Then things went terribly wrong, and TRIGON was caught. KGB officers raided his residence in Moscow, but before they could get him to confess, he swallowed a lethal pill that was hidden in his fountain pen. He died within seconds.

Sound familiar?

The infamous lethal pill is also a prop in "Get Smart," the cinematic remake of the 1965 sitcom that opened in theaters Friday. In the movie, Agent 86 (Steve Carell) is equipped with various spy gadgets for his mission against the crime organization KAOS. In his belt buckle is a lethal pill that he is required to ingest if interrogated.

Although TRIGON was a real CIA spy and Agent 86 is fictitious, Hollywood's early depiction of spy gadgets is not far from reality.

"It is reasonable to say that many of the devices that were initially portrayed in fictional series and movies inspired [the CIA's] Office of Technical Service officers to see if these devices were possible," said Robert Wallace, 63, a former director of that CIA department.

He and H. Keith Melton co-authored "Spycraft: The Secret History of the CIA's Spytechs from Communism to Al-Qaeda" (Dutton, $29.95). The book inventories gadgets that Mr. Melton, a technical tradecraft historian at the Interagency Training Center, collected over the past 20 years and describes their function in real CIA missions.

"Keith has the largest private collection of spy gadgets of anyone in the world," Mr. Wallace said.

Among Mr. Melton's collection is the T-50 lighter camera, which was used in TRIGON's mission in the Soviet Union. The camera had a 4-millimeter-diameter lens that was made with glass elements the size of a pinhead. The T-50 was designed specifically for photographing documents, and it could hold up to 50 exposures. It was designed to be integrated in an array of items such as pens, watches, cigarette lighters, tie pins or key fobs.

Another spy fantasy that became true is the use of concealment devices for covert communications. Listening devices were placed in anything from a gutted and freeze-dried rat to a rock on the ground, according to the book.

In 1998, the Office of Technical Service combined the use of concealed audio with tracking devices to find suspected al-Qaida members. A prime target was an al-Qaida forger who specialized in altering travel documents. He was married to a woman living in the Balkans who claimed to have no knowledge of her husband's whereabouts.

To try to locate the terrorist, a technical team sent a package to the wife. It contained a wooden wall plaque with several thousand dollars hidden in it. On the plaque was a note by an Arabic linguist: "Brother, we are with you. Hopefully this will get you by until we're able to contact you again." A tracking device also was hidden in the plaque.

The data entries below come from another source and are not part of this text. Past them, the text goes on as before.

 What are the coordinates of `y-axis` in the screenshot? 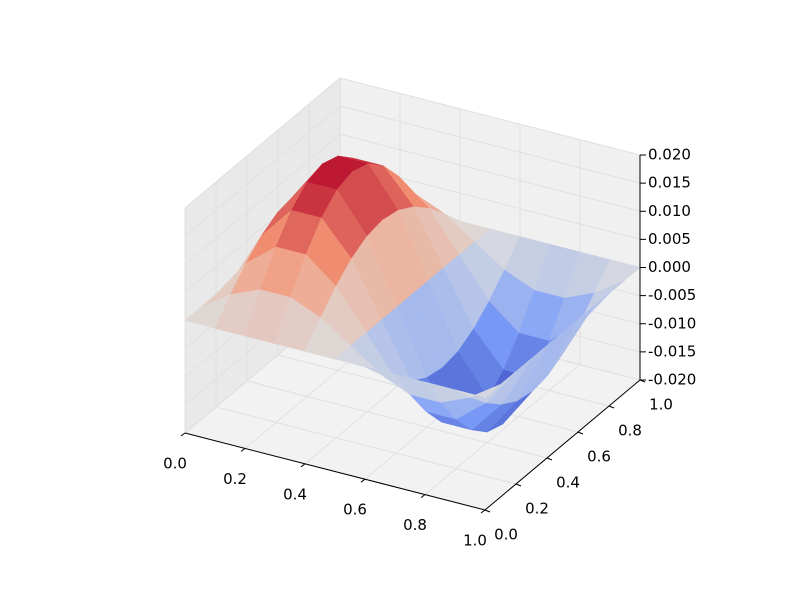 It's located at (562, 445).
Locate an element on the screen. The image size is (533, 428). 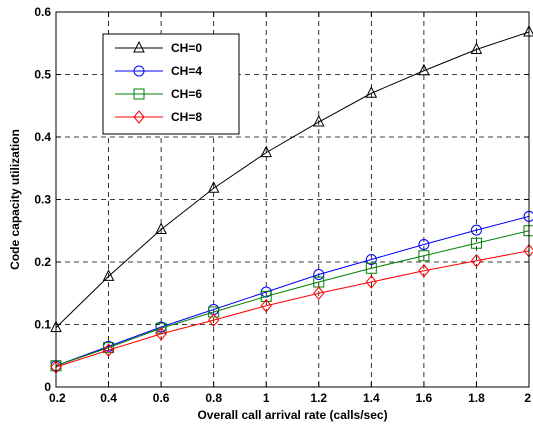
legend: CH=0 CH=4 CH=6 CH=8 is located at coordinates (171, 84).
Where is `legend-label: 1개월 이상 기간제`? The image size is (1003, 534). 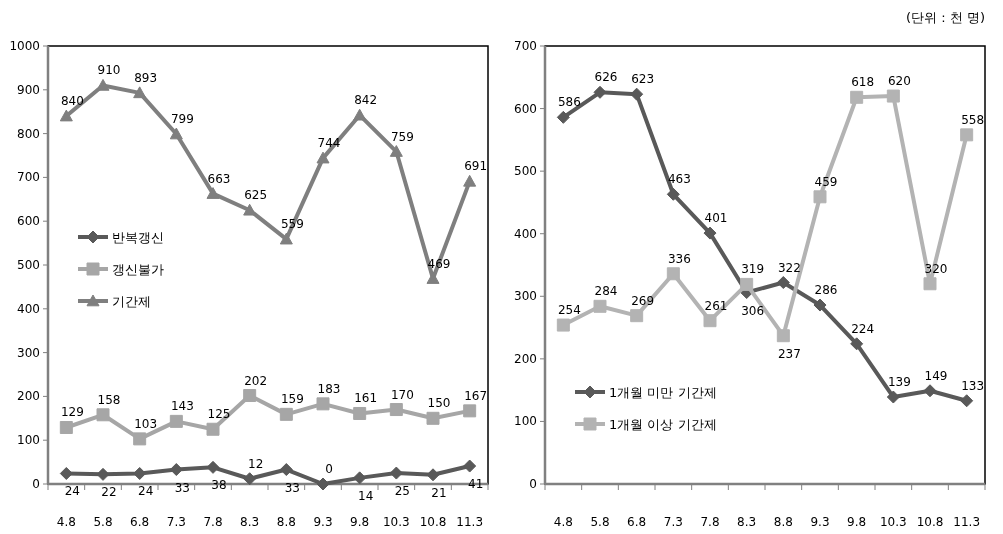
legend-label: 1개월 이상 기간제 is located at coordinates (663, 424).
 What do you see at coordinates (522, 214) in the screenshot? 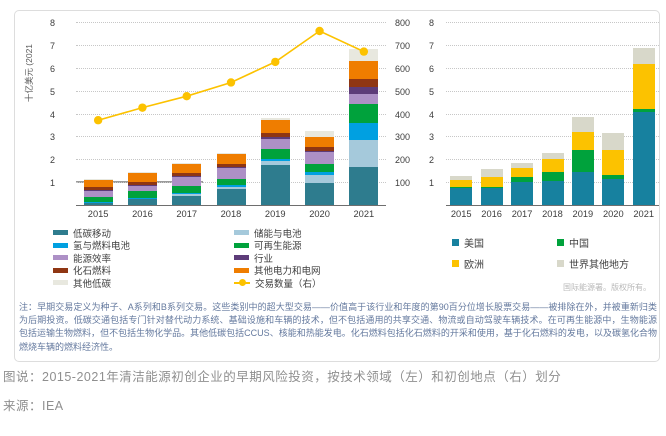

The package was sent to the wife from a location in Europe where there was a known terrorist cell so it would not cause suspicion. After the tracking device identified the man's location, agents raided his house. They eventually found the terrorist hiding in a hole in a wall behind a washing machine. Although the audio and tracking device proved to be successful, several agents died in the surprise attack.

Mr. Wallace and Mr. Melton met during the 50th anniversary of the CIA in 1997, where they decided to collaborate on a book about the technological intelligence behind the CIA.

Mr. Wallace moved to Pittsburgh in 1978 and worked for the local CIA office for three years. He never caught a Russian spy in Pittsburgh but spent most of his time doing intelligence research. He retired after 32 years in the CIA and lives in Reston, Va., where he founded Artemus Consulting Group, a private national security firm that contributes to the CIA's Center for the Study of Intelligence. By writing the book, the two authors wanted to honor the spy gadgets that aided the CIA through the Cold War and the agents that used them without being too technical.

"There was great creativity, remarkable innovation and unprecedented accomplishment in creating these devices," Mr. Wallace said. "We just want to inform and educate the American public about the remarkable legacy that these engineers and tech folks left at the CIA."